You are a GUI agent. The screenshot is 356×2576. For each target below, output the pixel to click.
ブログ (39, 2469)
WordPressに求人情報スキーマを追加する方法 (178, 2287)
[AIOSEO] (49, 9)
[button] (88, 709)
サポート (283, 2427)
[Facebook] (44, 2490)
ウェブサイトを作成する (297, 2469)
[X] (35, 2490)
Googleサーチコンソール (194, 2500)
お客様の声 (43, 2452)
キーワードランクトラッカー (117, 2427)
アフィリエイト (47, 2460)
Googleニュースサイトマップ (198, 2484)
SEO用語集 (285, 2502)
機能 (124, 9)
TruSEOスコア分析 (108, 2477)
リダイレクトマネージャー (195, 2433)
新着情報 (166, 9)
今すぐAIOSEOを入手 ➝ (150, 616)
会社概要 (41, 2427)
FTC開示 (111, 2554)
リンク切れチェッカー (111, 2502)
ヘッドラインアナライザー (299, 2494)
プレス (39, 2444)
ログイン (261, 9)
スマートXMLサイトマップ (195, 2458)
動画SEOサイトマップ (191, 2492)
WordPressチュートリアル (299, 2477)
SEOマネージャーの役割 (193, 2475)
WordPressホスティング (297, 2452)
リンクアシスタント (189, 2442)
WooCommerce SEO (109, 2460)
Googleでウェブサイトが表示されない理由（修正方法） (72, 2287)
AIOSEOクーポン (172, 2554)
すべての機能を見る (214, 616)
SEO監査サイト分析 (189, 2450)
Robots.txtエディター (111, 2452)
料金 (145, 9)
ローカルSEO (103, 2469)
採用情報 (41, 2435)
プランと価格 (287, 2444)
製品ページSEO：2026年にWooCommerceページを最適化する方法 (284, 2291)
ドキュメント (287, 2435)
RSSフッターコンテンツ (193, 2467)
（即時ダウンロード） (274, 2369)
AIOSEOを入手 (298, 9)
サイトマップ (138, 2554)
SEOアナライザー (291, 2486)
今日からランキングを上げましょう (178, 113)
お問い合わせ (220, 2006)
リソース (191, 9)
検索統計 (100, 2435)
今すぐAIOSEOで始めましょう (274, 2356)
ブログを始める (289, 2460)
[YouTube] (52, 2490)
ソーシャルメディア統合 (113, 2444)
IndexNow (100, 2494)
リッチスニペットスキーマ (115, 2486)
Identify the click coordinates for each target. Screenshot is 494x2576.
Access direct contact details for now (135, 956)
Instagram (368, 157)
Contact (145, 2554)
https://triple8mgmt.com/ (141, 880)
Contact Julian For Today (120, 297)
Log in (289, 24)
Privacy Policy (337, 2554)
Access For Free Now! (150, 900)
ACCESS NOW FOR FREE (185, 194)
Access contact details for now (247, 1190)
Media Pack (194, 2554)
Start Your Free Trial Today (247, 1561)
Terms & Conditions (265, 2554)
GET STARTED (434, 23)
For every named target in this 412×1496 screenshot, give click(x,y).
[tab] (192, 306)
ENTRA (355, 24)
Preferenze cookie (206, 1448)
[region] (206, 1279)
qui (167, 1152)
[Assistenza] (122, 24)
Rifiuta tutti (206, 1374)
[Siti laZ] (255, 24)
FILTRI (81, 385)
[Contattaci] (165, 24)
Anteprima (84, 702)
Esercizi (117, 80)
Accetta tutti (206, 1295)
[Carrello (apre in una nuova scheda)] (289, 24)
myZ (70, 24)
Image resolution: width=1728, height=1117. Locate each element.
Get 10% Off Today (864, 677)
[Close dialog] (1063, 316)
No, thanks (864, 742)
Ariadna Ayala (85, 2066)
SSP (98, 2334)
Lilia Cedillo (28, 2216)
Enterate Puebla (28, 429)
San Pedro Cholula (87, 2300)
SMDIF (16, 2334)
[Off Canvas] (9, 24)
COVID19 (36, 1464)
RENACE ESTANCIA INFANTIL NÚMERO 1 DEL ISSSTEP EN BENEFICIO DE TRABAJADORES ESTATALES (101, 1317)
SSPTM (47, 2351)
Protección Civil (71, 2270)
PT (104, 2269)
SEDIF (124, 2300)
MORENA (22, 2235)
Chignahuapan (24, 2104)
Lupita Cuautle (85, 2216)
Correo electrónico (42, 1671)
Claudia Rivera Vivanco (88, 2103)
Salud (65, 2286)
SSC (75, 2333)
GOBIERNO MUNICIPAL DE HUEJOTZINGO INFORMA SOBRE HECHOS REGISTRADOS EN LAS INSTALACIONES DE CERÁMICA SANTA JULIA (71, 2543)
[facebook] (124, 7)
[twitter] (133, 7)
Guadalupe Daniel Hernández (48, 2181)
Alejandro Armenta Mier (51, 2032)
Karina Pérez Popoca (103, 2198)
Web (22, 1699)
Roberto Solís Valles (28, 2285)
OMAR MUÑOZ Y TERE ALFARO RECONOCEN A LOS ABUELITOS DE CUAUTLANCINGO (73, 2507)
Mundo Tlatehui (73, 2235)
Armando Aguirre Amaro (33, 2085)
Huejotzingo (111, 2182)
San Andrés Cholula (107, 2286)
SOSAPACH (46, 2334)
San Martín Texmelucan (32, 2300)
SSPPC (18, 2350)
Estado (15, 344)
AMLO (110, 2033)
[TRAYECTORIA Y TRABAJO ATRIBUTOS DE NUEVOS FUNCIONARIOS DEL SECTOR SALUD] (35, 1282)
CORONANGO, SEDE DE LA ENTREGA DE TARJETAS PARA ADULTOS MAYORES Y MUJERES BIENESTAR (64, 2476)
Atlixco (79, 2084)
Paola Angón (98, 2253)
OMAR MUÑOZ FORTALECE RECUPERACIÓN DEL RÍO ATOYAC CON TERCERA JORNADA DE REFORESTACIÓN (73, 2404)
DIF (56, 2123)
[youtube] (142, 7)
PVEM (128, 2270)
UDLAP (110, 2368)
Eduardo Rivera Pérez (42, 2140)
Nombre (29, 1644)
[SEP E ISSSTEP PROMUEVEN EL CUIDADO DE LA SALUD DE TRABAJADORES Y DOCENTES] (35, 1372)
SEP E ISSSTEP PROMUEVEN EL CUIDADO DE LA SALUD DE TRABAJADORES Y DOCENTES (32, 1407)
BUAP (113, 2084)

### TASK PROMPT
The entries are to be transcribed exactly, each line in full.

### ANSWER TO THIS TASK
You are a GUI agent. The screenshot is 356×2576. For each target below, output the pixel to click.
ブログ (39, 2469)
WordPressに求人情報スキーマを追加する方法 (178, 2287)
[AIOSEO] (49, 9)
[button] (88, 709)
サポート (283, 2427)
[Facebook] (44, 2490)
ウェブサイトを作成する (297, 2469)
[X] (35, 2490)
Googleサーチコンソール (194, 2500)
お客様の声 (43, 2452)
キーワードランクトラッカー (117, 2427)
アフィリエイト (47, 2460)
Googleニュースサイトマップ (198, 2484)
SEO用語集 (285, 2502)
機能 (124, 9)
TruSEOスコア分析 (108, 2477)
リダイレクトマネージャー (195, 2433)
新着情報 (166, 9)
今すぐAIOSEOを入手 ➝ (150, 616)
会社概要 (41, 2427)
FTC開示 (111, 2554)
リンク切れチェッカー (111, 2502)
ヘッドラインアナライザー (299, 2494)
プレス (39, 2444)
ログイン (261, 9)
スマートXMLサイトマップ (195, 2458)
動画SEOサイトマップ (191, 2492)
WordPressチュートリアル (299, 2477)
SEOマネージャーの役割 (193, 2475)
WordPressホスティング (297, 2452)
リンクアシスタント (189, 2442)
WooCommerce SEO (109, 2460)
Googleでウェブサイトが表示されない理由（修正方法） (72, 2287)
AIOSEOクーポン (172, 2554)
すべての機能を見る (214, 616)
SEO監査サイト分析 (189, 2450)
Robots.txtエディター (111, 2452)
料金 (145, 9)
ローカルSEO (103, 2469)
採用情報 (41, 2435)
プランと価格 (287, 2444)
製品ページSEO：2026年にWooCommerceページを最適化する方法 (284, 2291)
ドキュメント (287, 2435)
RSSフッターコンテンツ (193, 2467)
（即時ダウンロード） (274, 2369)
AIOSEOを入手 (298, 9)
サイトマップ (138, 2554)
SEOアナライザー (291, 2486)
今日からランキングを上げましょう (178, 113)
お問い合わせ (220, 2006)
リソース (191, 9)
検索統計 (100, 2435)
今すぐAIOSEOで始めましょう (274, 2356)
ブログを始める (289, 2460)
[YouTube] (52, 2490)
ソーシャルメディア統合 (113, 2444)
IndexNow (100, 2494)
リッチスニペットスキーマ (115, 2486)
Identify the click coordinates for each target. Screenshot is 494x2576.
Access direct contact details for now (135, 956)
Instagram (368, 157)
Contact (145, 2554)
https://triple8mgmt.com/ (141, 880)
Contact Julian For Today (120, 297)
Log in (289, 24)
Privacy Policy (337, 2554)
Access For Free Now! (150, 900)
ACCESS NOW FOR FREE (185, 194)
Access contact details for now (247, 1190)
Media Pack (194, 2554)
Start Your Free Trial Today (247, 1561)
Terms & Conditions (265, 2554)
GET STARTED (434, 23)
For every named target in this 412×1496 screenshot, give click(x,y).
[tab] (192, 306)
ENTRA (355, 24)
Preferenze cookie (206, 1448)
[region] (206, 1279)
qui (167, 1152)
[Assistenza] (122, 24)
Rifiuta tutti (206, 1374)
[Siti laZ] (255, 24)
FILTRI (81, 385)
[Contattaci] (165, 24)
Anteprima (84, 702)
Esercizi (117, 80)
Accetta tutti (206, 1295)
[Carrello (apre in una nuova scheda)] (289, 24)
myZ (70, 24)
Image resolution: width=1728, height=1117. Locate each element.
Get 10% Off Today (864, 677)
[Close dialog] (1063, 316)
No, thanks (864, 742)
Ariadna Ayala (85, 2066)
SSP (98, 2334)
Lilia Cedillo (28, 2216)
Enterate Puebla (28, 429)
San Pedro Cholula (87, 2300)
SMDIF (16, 2334)
[Off Canvas] (9, 24)
COVID19 (36, 1464)
RENACE ESTANCIA INFANTIL NÚMERO 1 DEL ISSSTEP EN BENEFICIO DE TRABAJADORES ESTATALES (101, 1317)
SSPTM (47, 2351)
Protección Civil (71, 2270)
PT (104, 2269)
SEDIF (124, 2300)
MORENA (22, 2235)
Chignahuapan (24, 2104)
Lupita Cuautle (85, 2216)
Correo electrónico (42, 1671)
Claudia Rivera Vivanco (88, 2103)
Salud (65, 2286)
SSC (75, 2333)
GOBIERNO MUNICIPAL DE HUEJOTZINGO INFORMA SOBRE HECHOS REGISTRADOS EN LAS INSTALACIONES DE CERÁMICA SANTA JULIA (71, 2543)
[facebook] (124, 7)
[twitter] (133, 7)
Guadalupe Daniel Hernández (48, 2181)
Alejandro Armenta Mier (51, 2032)
Karina Pérez Popoca (103, 2198)
Web (22, 1699)
Roberto Solís Valles (28, 2285)
OMAR MUÑOZ Y TERE ALFARO RECONOCEN A LOS ABUELITOS DE CUAUTLANCINGO (73, 2507)
Mundo Tlatehui (73, 2235)
Armando Aguirre Amaro (33, 2085)
Huejotzingo (111, 2182)
San Andrés Cholula (107, 2286)
SOSAPACH (46, 2334)
San Martín Texmelucan (32, 2300)
SSPPC (18, 2350)
Estado (15, 344)
AMLO (110, 2033)
[TRAYECTORIA Y TRABAJO ATRIBUTOS DE NUEVOS FUNCIONARIOS DEL SECTOR SALUD] (35, 1282)
CORONANGO, SEDE DE LA ENTREGA DE TARJETAS PARA ADULTOS MAYORES Y MUJERES BIENESTAR (64, 2476)
Atlixco (79, 2084)
Paola Angón (98, 2253)
OMAR MUÑOZ FORTALECE RECUPERACIÓN DEL RÍO ATOYAC CON TERCERA JORNADA DE REFORESTACIÓN (73, 2404)
DIF (56, 2123)
[youtube] (142, 7)
PVEM (128, 2270)
UDLAP (110, 2368)
Eduardo Rivera Pérez (42, 2140)
Nombre (29, 1644)
[SEP E ISSSTEP PROMUEVEN EL CUIDADO DE LA SALUD DE TRABAJADORES Y DOCENTES] (35, 1372)
SEP E ISSSTEP PROMUEVEN EL CUIDADO DE LA SALUD DE TRABAJADORES Y DOCENTES (32, 1407)
BUAP (113, 2084)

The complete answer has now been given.